Some big news for our family
I have been a bit quiet on the blog lately, trying to figure out how to announce our third pregnancy. We are expecting a baby in October! I have been so exhausted this time around that I haven’t been able to do my usual Zürich walks, coffees, and brunches. My foggy baby brain has already been active for months. I feel as if I have been laying on our sofa since January. Hoping this fog and tiredness would fade in the second trimester, here I am, writing on my sofa, 23 weeks pregnant, unable to get the energy to go on my walks.
How We Found Out I Was Pregnant
When we were at the Kinderhotel in February for a ski holiday, I discovered we were pregnant. We were sitting in the restaurant and the smell of the oil the chef was using was really bothering me. So much so that I was becoming quite irrational smelling the oil cooking. That night I went back to our room and Googled a pregnancy calculator and figured we were 5 weeks pregnant. A doctor’s visit 2 weeks later confirmed we were 7 weeks pregnant.
A Pregnant Pause
I feel so out of the pregnancy loop with my girls now 7 and 5 years old. We are all quite excited, with the girls always talking about and planning for the baby. We just said goodbye to friends who stayed with us for a week with their newborn baby boy and the girls loved feeding him, playing with him, and even taking a bath together! I was especially surprised that my youngest really wanted to take care of the baby, she being the current baby herself.
But I am a very reserved and cautious pregnant person. I don’t naturally enjoy talking about anything related to the baby while I am pregnant. Is this crazy? I feel like this only passes when the baby is born, then I can relax a bit. Am I missing the whole blissful pregnancy part?

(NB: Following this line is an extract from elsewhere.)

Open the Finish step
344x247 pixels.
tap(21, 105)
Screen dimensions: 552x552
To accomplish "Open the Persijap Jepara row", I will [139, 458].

Am I Too Old To Be Pregnant?
I’m a lot older this time around. I was 30 and 32 with the girls and now I’m 38. And with my age and perhaps added weight I am having a much different pregnancy than with my first two. I have veins where I never thought veins could be (does anyone want to hear about this, because I kind of feel a duty to tell what is happening?!). Support hose are my new best friend. And the sofa has seen a lot of me for the past few months with my exhaustion at an all time high. I am usually full of enough energy to go on a long walk through Zürich, have a coffee and brunch. But not anymore. Coffee. My grandmother used to say that she knew she was pregnant the day she didn’t want her morning coffee. I feel the exact same way. I have no desire for coffee anymore. Isn’t it sad when a ritual like my morning coffee goes away?
Having A Baby Abroad
Our girls were born in Seattle and this baby will be born in Zürich. I wonder what it will be like to deliver in Switzerland and how it will be different.

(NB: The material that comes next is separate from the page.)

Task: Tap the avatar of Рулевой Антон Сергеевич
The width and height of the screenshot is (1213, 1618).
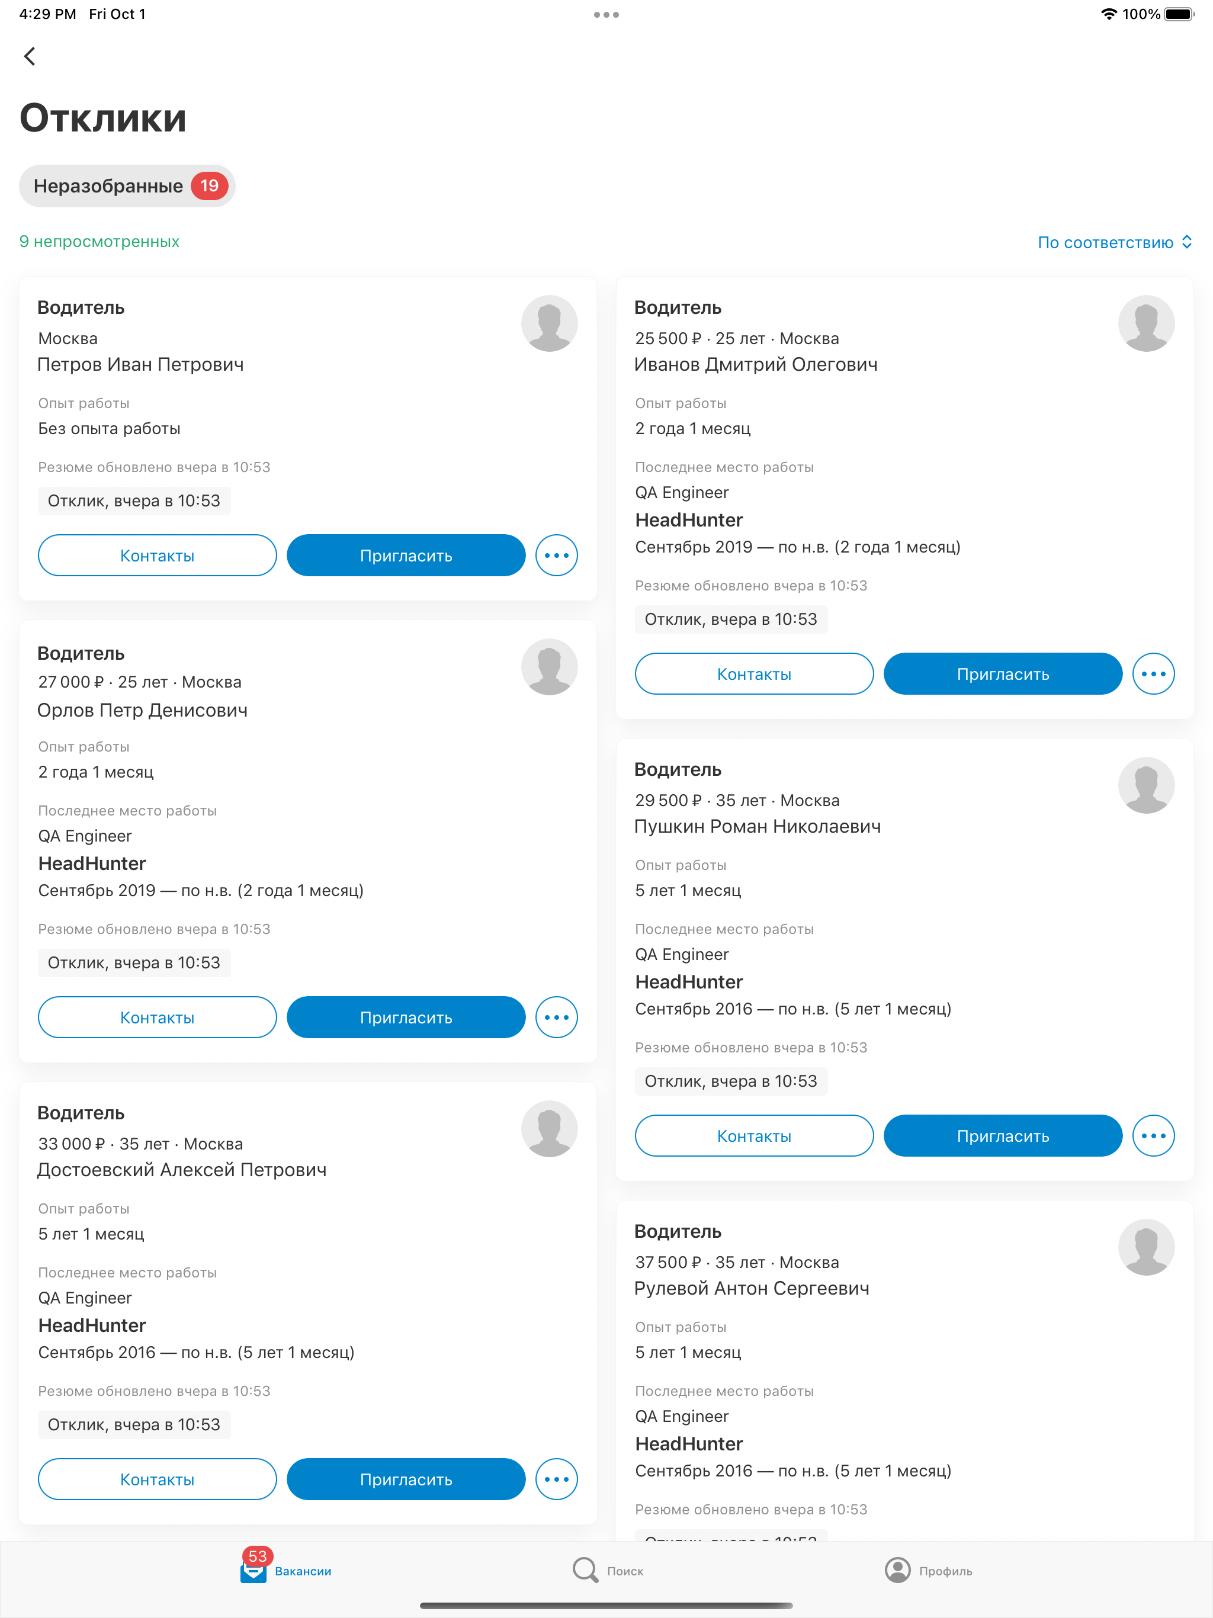Action: 1147,1247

Thanks for letting me share all my worries and insecurities about my pregnancy. I feel a bit old, a bit rusty, and a bit nervous this time around. I would love to hear your advice. What apps do I need? What baby products do we need? We gave all our baby stuff away years ago when we moved to London. I feel like this time around I don’t need all the things. Probably just a crib and diapers, no fancy nursery this time around in our little flat.